Bardet reported that public testimony by representatives of environmental organizations and “two young women from the Stanford-Mills Law Project made it clear that “there are many people who would disagree with Hogin’s interpretation.”

Roger Lin, lawyer with Communities for a Better Environment, said in an email that, contrary to Hogin’s claims, the California Environmental Quality Act actually requires local governments to consider “indirect or secondary effects that are reasonably foreseeable and caused by a project, but occur at a different time or place.” Valero is not a railroad, he said, so the “preemption” doctrine does not bar the city from using its land-use power to reject the project.

However “preemption” is interpreted, Bardet said, “the commissioners seemed uncomfortable with being told they would have to approve the project based on considerations they couldn’t accept.” Late in the hearing process, commission chair Donald Dean said, “I understand the preemption issue on a theoretical legal level, but I can’t understand this on a human level.”

Bardet expressed appreciation for the commissioners’ concern. “My sense was that these guys are real human beings,” she said. “They all listened carefully.

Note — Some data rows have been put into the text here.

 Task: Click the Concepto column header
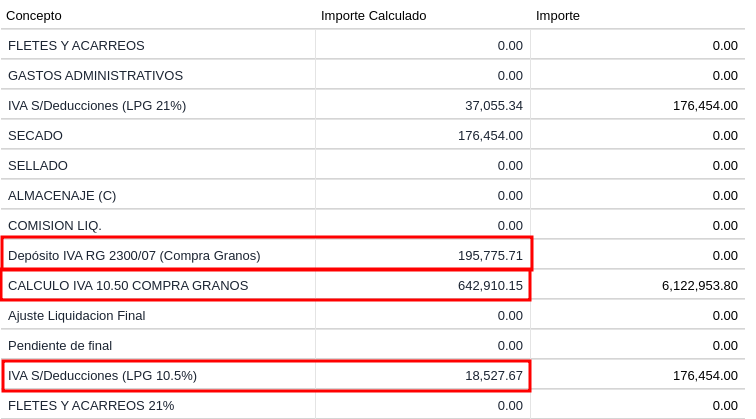[x=34, y=15]
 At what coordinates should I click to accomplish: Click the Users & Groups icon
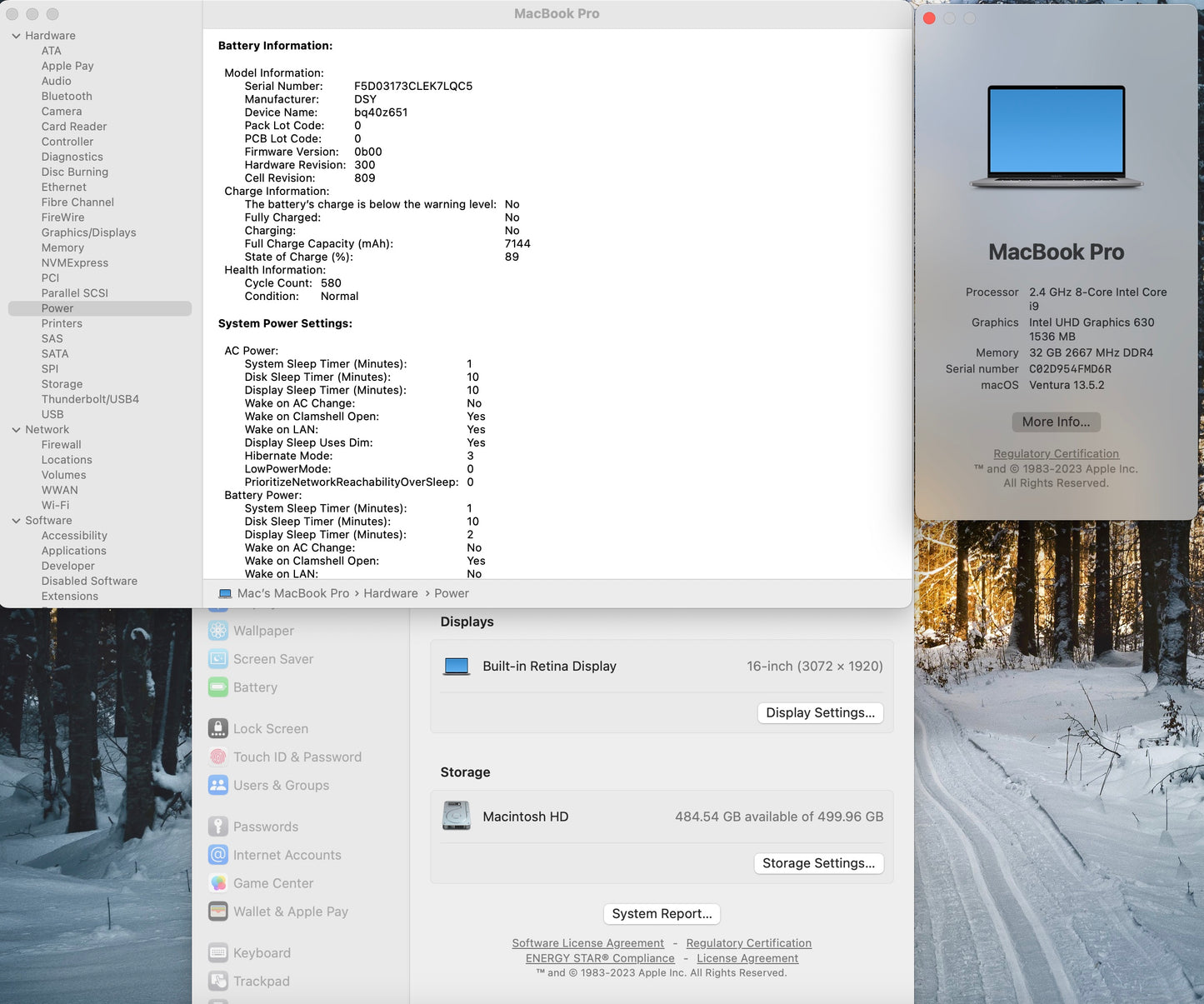tap(217, 785)
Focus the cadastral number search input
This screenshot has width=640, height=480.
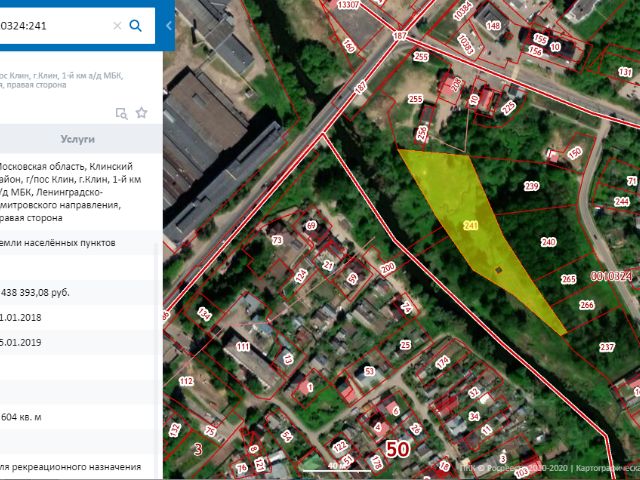(x=50, y=25)
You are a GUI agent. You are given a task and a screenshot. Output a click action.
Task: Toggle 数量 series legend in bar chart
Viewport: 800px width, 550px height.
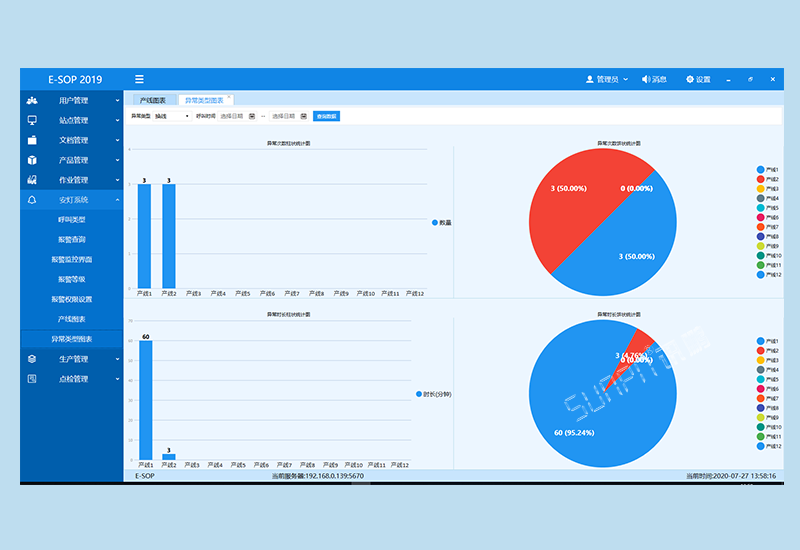[439, 222]
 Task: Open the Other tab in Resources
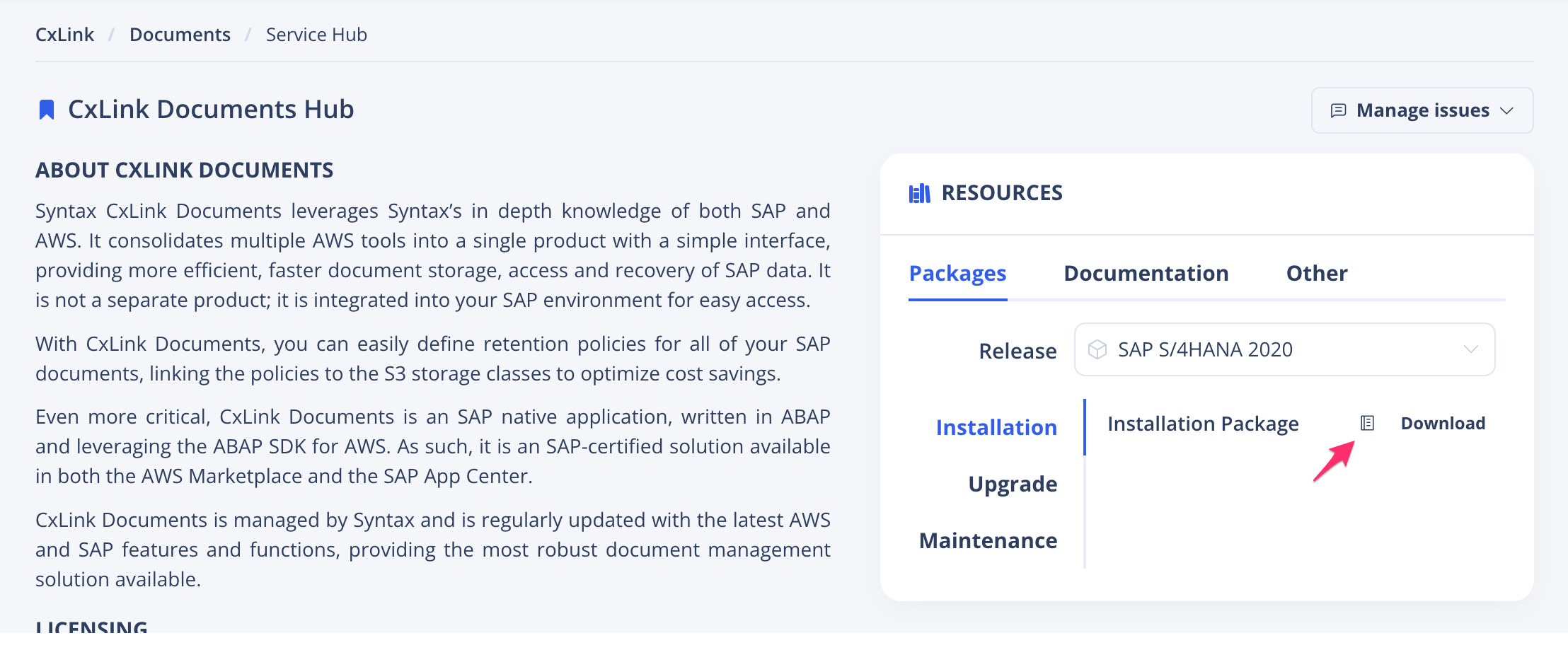click(x=1316, y=273)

None of them was asleep.”

Project opponents packed the hearing room for four straight nights, filling two overflow rooms on the first night. People came from “uprail” communities, including Davis and Sacramento, as well as allies from across the Bay Area, Bardet said.

Opposition to the project has been led by a community group, Benicians for a Safe and Healthy Community, formed in 2013 when the city seemed ready to approve the project without requiring any environmental impact study. “We joined with other refinery communities in the Bay Area Refinery Corridor Coalition” and in a coalition working to persuade the Bay Area Air Quality Management District to pass tough new regulations on refinery pollution, Bardet said. She said support from the National Resources Defense Council and Communities for a Better Environment was also important. “The grassroots came alive together,” she said.

Many of these organizations, like the Benicia group, are concerned, not only about the hazards of shipping crude by rail, but by the impact of refining the extra-polluting crude oil from Canada’s tar sands, Bardet said. She noted that the city’s environmental review of the project made no mention of this issue, although it is well established that refining dirty crude oil, like oil from tar sands, emits more health-harming pollution as well as more greenhouse gases.

Valero is expected to appeal the planning commission decision to the city council, which could meet to decide on the issue as early as mid-March. “The city council is going to be hard-pressed to reject the views of their own planning commission,” Bardet said.

She emphasized the significance of this decision for the national and international issue of shipping crude oil by rail. “The whole world is watching,” she said. “I just got a message from a guy in New Jersey congratulating us.”